Hat Haiti überhaupt die Kapazitäten, um auf eine solche Katastrophe zu reagieren?

Nein. Haiti allein kann nicht angemessen auf diese Situation reagieren. Die haitianische Regierung braucht internationale Hilfe, um ihre Möglichkeiten im Katastrophenschutz zu erhöhen. Der Zivilschutz leistet zwar eine außerordentliche Arbeit. Doch es fehlt an logistischen Kapazitäten, um die Hilfe aufrechtzuerhalten und die Bergungsarbeiten fortzusetzen. Das Gesundheitswesen muss wieder auf die Beine kommen. Ganz zu schweigen von mittelfristigen Aufgaben wie dem Schulwesen. Ein Großteil der Schulen in der Region ist zerstört. Es braucht Räume und Fachleute.
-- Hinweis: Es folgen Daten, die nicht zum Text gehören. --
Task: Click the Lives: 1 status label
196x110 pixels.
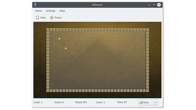Action: tap(100, 102)
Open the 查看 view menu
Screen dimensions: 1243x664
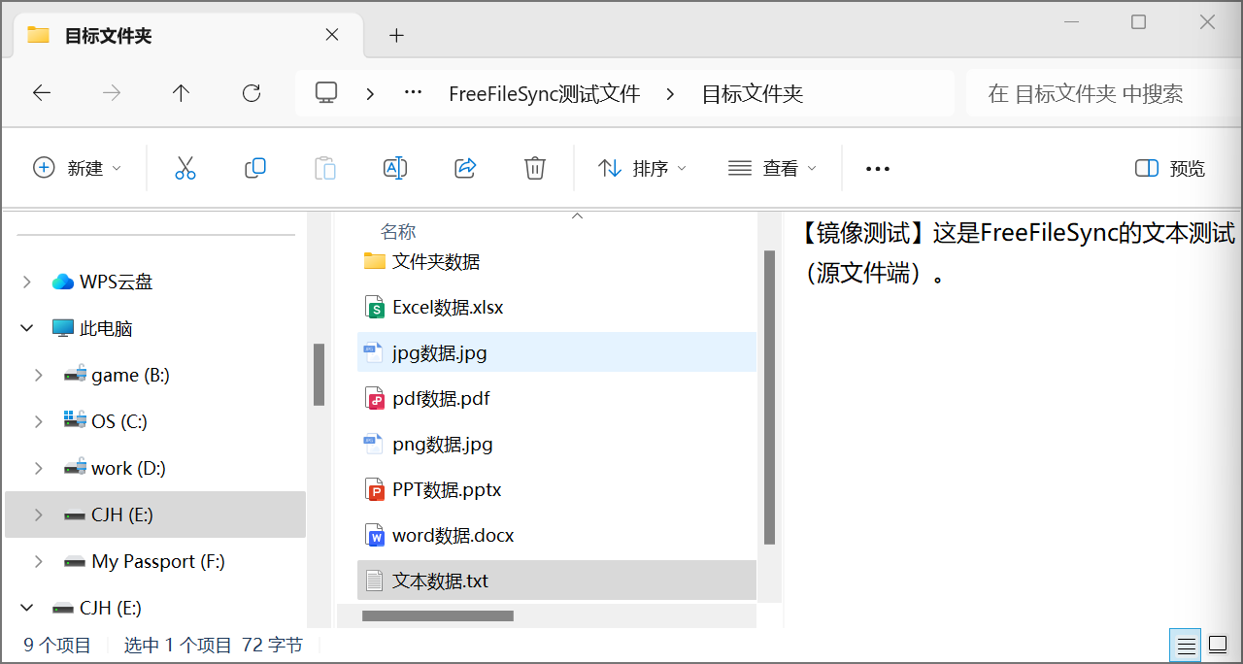772,168
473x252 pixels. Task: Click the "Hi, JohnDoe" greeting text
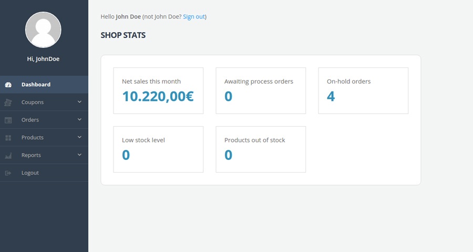[43, 59]
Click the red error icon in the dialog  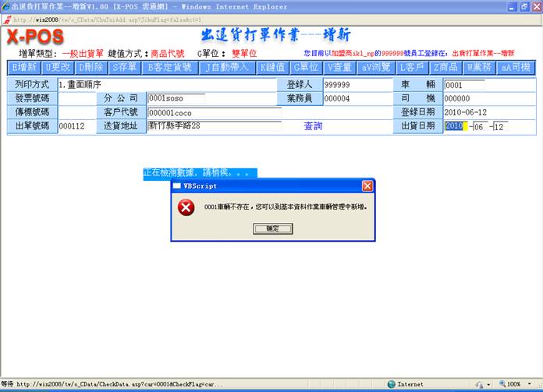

Haiti schafft das nur mit internationalen Partnern.

In welchen Zustand war die Region vor dem Erdbeben?

Die wirtschaftliche Situation im gesamten Land ist seit einigen Jahren sehr schwierig. Der Süden litt zusätzlich unter den Folgen der Katastrophe in der Folge des Hurrikans Matthew im Jahr 2016. Die Situation der Bevölkerung hat sich seither nicht verbessert. Die Mehrheit ist weiterhin sehr anfällig. Das Land braucht dringend mehr Stabilität.

Wie beurteilen Sie die Stimmung in der Bevölkerung nach dem Erdbeben?

Die Bevölkerung ist unruhig und hat das Vertrauen verloren. Die humanitären Organisationen, aber auch die Regierung haben nun eine große Verantwortung, um dieses Vertrauen wieder aufzubauen. Wir tun alles dafür, um der haitianischen Bevölkerung zu helfen, die in einer verzweifelten Situation ist.

Sie waren 25 Jahre alt, als 2010 ein verheerendes Erdbeben mehr als 200.000 Menschen tötete. Wie hat diese Katastrophe Ihr Leben verändert?

Ich war damals in der Hauptstadt Port-au-Prince und kroch aus einem beschädigten Haus. Das hat mir das Risiko von Naturkatastrophen vor Augen geführt und auch meine Neugierde geweckt. Ich wollte wissen, wie ich mich und andere vor diesen Risiken schützen kann. Und schließlich hat es auch meine berufliche Laufbahn bestimmt. Ich will meine Erfahrung einsetzen, um anderen zu helfen. Das Erdbeben von 2010 war vielleicht eine der wichtigsten Erfahrungen in meinem Leben. Ich sehe das Leben seither mit anderen Augen.